A Vargas Llosa lhe parece memorável esta argumentação de que “ajuda a ver claro onde tudo parecia confuso”. Porém, seu maior erro é comparar os casos da Irlanda, El Salvador e Guatemala que, embora não sejam comparáveis, inquieta advertir que o Sinn Fein é governo na Irlanda, o FMLN em El Salvador e é falso que este último e Guatemala vivam hoje em paz, tendo índices de violência, criminalidade e corrupção só superado pelos que a Venezuela sofre. A pergunta de Héctor Abad que convenceu Vargas Llosa é falaciosa com um toque aterrador. “Não é melhor um país onde teus próprios seqüestradores estejam livres fazendo política, em vez de um país em que esses mesmos tipos estejam perto de tua fazenda, ameaçando teus filhos, meus sobrinhos, e aos filhos de teus filhos, teus netos?”.
Clamorosamente NÃO! Alarma que na mente de pessoas inteligentes e informadas caiba a idéia de que uma boa solução contra a ameaça de salteadores seja mandá-los ao Congresso!, para que façam as leis que regerão à ti, a teus filhos e a teus netos, e que algo assim o diário El País publique com grande destaque. É difícil saber que sentido de justiça terá Vargas Llosa ou o senhor Abad, de quem só sabemos que não abriga em sua alma desejos de vingança, pelo qual sua decisão não deve ser influenciada “pelas garantias de segurança e luta contra as organizações criminais sucessoras do paramilitarismo”.

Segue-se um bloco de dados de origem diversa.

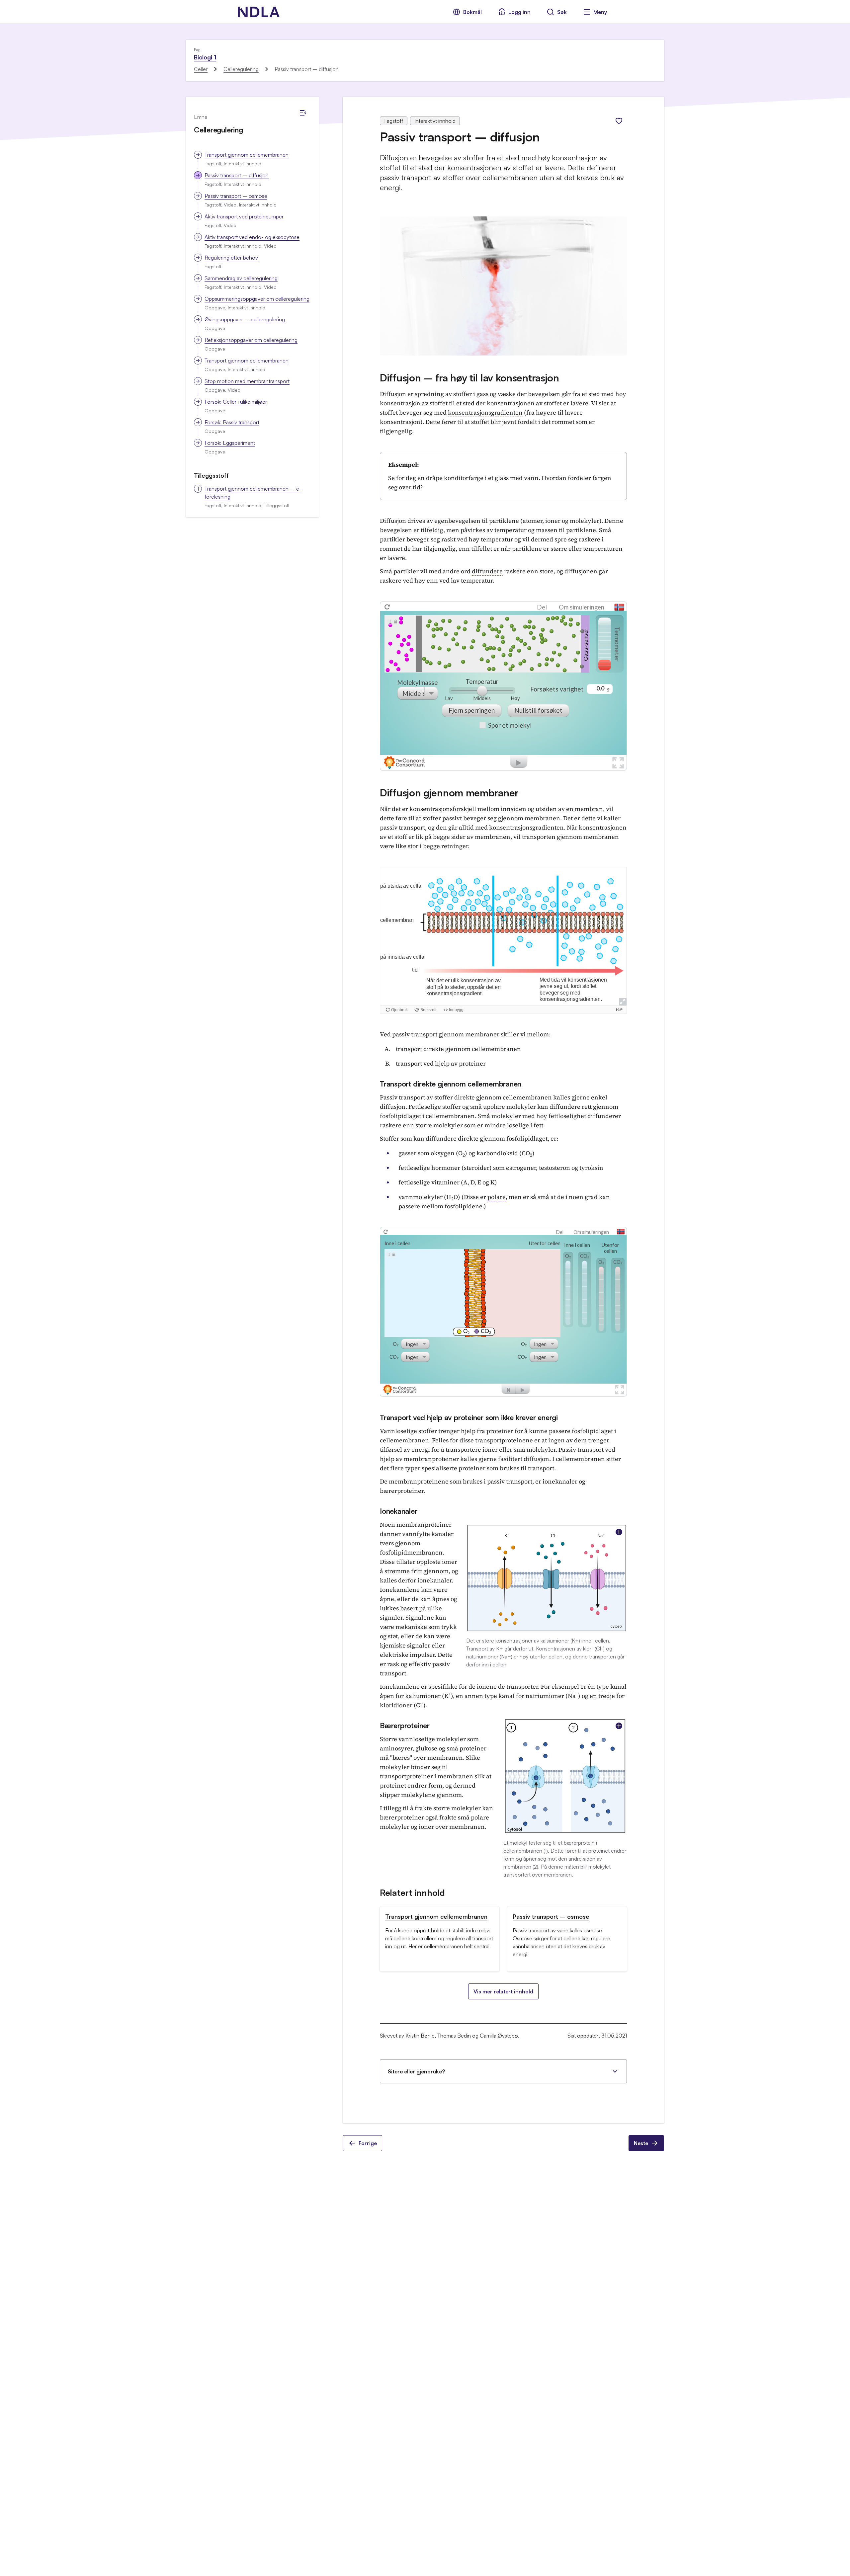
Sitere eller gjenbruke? (416, 2071)
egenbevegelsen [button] (457, 521)
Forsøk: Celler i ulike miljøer (236, 401)
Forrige (368, 2143)
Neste (641, 2143)
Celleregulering (241, 69)
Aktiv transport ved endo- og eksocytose (252, 237)
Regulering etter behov (231, 257)
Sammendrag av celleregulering (241, 278)
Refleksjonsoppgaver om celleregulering (251, 340)
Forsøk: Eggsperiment (230, 443)
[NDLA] (259, 12)
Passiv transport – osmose (236, 196)
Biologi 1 (205, 57)
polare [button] (496, 1197)
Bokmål (472, 12)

Seria interessante conhecer sua comparação entre o compromisso do governo para a “revisão dos antecedentes dos servidores públicos em todas as instituições do Estado, com a finalidade de verificar qualquer envolvimento que tenham tido os anteriores com grupos e/ou atividades de paramilitarismo”. Por outro lado: “O governo nacional impulsionará as medidas necessárias com o objetivo de depurar dos bancos de dados das centrais de inteligência e segurança, os nomes e informações relativas às e os integrantes de organizações de direitos humanos, integrantes da oposição e das e dos integrantes do novo movimento político que surja do trânsito das FARC à atividade política e de seus familiares”. O que nos conduz ao aspecto subversivo do Acordo que destrói por completo princípios essenciais de Direito com a Igualdade ante a Lei, a não retroatividade das normas, a Coisa Julgada, o Juiz Natural, apaga a diferença entre anistia e indulto como prerrogativas legislativa e executiva, respectivamente e impõe julgamentos stalinistas de confissões forçadas.
O Acordo foi aprovado “por unanimidade” na X Assembléia das FARC, o que ilustra sua idéia de democracia, enquanto Santos o consigna na ONU e deposita em Genebra assimilando-o a um Tratado Internacional de Caráter Humanitário, ambos se socorrem ao Fato Cumprido independentemente do que ocorra no Plebiscito.
Desde o Olimpo Vargas Llosa nunca responderá por estas questões que angustiam os simples mortais, como não lhe incomoda coincidir com Pablo Iglesias (de “Podemos” da Espanha) que também vota “SIM”, enquanto se diverte em ódio anti-semita desde a emissora iraniana Hispantv e oferece assessorias remuneradas ao regime de Maduro que declarou que os Acordos são “parte do legado do comandante Hugo Chávez para nossa América”. No fundo, reconforta observar que no fim todos terminam reunidos no mesmo barco. 

* - Advogado, especialista em Direito Constitucional, professor de Direito Constitucional da Faculdade de Direito na Universidade Central da Venezuela.

Notas da tradutora:
[1] Para nós, “porta-voz” é comum de dois gêneros mas em espanhol é “vocero” e “vocera”, daí não ser possível traduzir nos dois gêneros.
[1] 8 milhões de pesos correspondem a R$ 8.872,00.